> **Directives**:
1. In the market summary, what supported the Australian dollar?
2. Carry on the market summary from the point where it stops.

> **Text passage**:
Market Summary
The market’s focus remained on the FOMC meeting minutes, seeking clues on the Federal Reserve’s monetary policy outlook. As expected, the Fed maintained a cautious stance, balancing a resilient U.S. economy with uncertainties surrounding the Trump administration’s potential inflationary policies. Initially, the dollar strengthened post-release, but confidence in the greenback later waned, leading to a pullback.
In contrast, the Japanese yen surged, supported by a record high in JGB yields, reinforcing expectations of a BoJ rate hike. Meanwhile, the Australian dollar found support after better-than-expected employment data, aligning with the RBA’s stance to keep policy restrictive to combat inflation.
Geopolitical tensions resurfaced after reports suggested Trump distanced himself from Ukraine’s President Zelensky, leaving Ukraine’s future military aid uncertain amid the ongoing war. This complicated the Ukraine-Russia peace talks, fueling safe-haven demand and lifting gold prices to near $2,940.
In the crypto market, Bitcoin (BTC) and Ethereum (ETH) rebounded, breaking key resistance levels. The bullish breakout signals a potential trend reversal, as the market shakes off previous bearish momentum.
Current rate hike bets on 19th March Fed interest rate decision:
Source: CME Fedwatch Tool
0 bps (98%) VS -25 bps (2%)
Market Overview
(MT4 System Time)

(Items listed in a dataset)

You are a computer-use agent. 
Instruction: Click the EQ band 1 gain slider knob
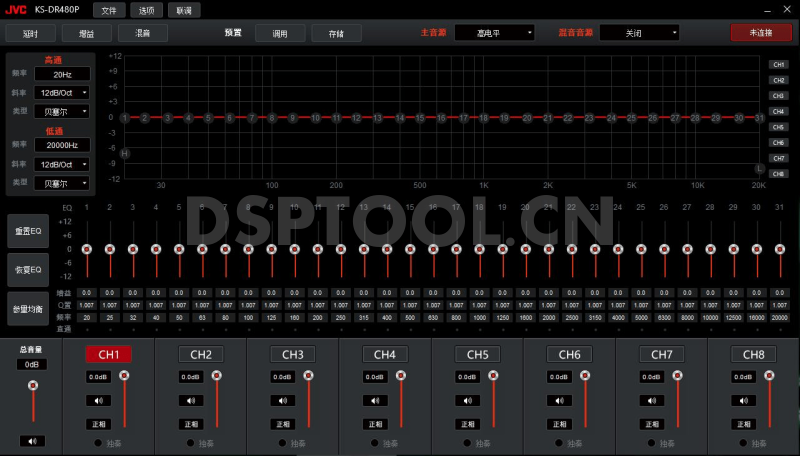tap(86, 249)
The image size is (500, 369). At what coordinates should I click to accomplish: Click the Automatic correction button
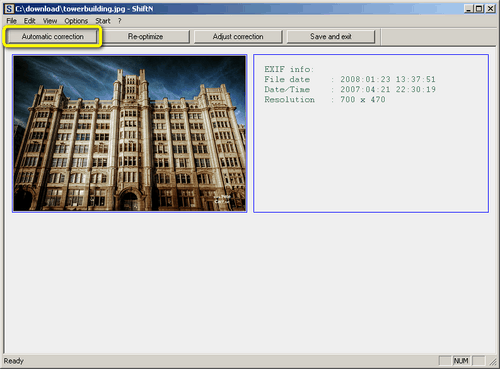click(53, 37)
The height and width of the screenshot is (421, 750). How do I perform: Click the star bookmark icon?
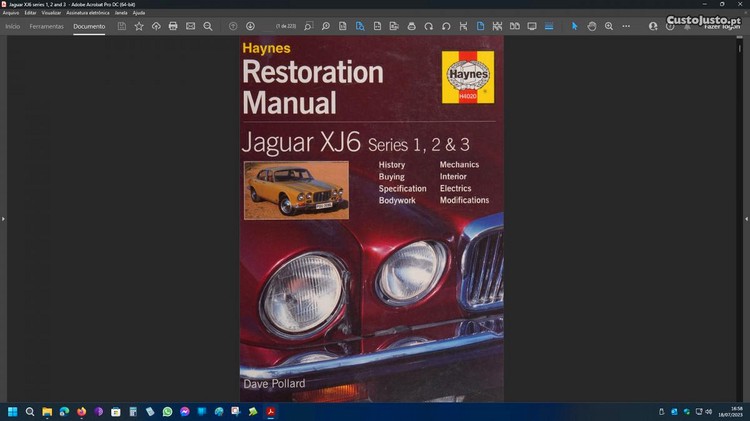tap(139, 26)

> **Solved problems**:
1. Better-than-expected employment data supported the Australian dollar.

2.
Source: MQL5
Market Movements
The dollar edged higher after the Fed’s January meeting minutes reinforced a hawkish stance, citing persistent inflation and economic uncertainty. Policymakers signaled that rate cuts are unlikely soon, stressing the need for stronger evidence of easing inflation. This dampened risk appetite as markets adjusted to prolonged tight monetary conditions.
The Dollar Index is trading higher following the prior rebound from the support level. MACD has illustrated increasing bullish momentum, while RSI is at 50, suggesting the index might extend its gains since the RSI rebounded sharply from oversold territory.
Resistance level: 107.45, 108.40
Support level: 106.55, 105.65
Gold prices rebounded as safe-haven demand rose amid stalled Russia-Ukraine ceasefire talks. Tensions escalated after Trump warned Zelenskiy to negotiate swiftly or risk losing control of Ukraine. Meanwhile, U.S. and Russian officials met in Saudi Arabia—without Ukraine—fueling fears of a deal being struck without Kyiv’s involvement. Putin welcomed the meeting’s outcome, adding uncertainty to the geopolitical landscape.
Gold prices are trading higher while currently testing the resistance level. MACD has illustrated diminishing bearish momentum, while RSI is at 55, suggesting the commodity might extend its gains since the RSI stays above the midline.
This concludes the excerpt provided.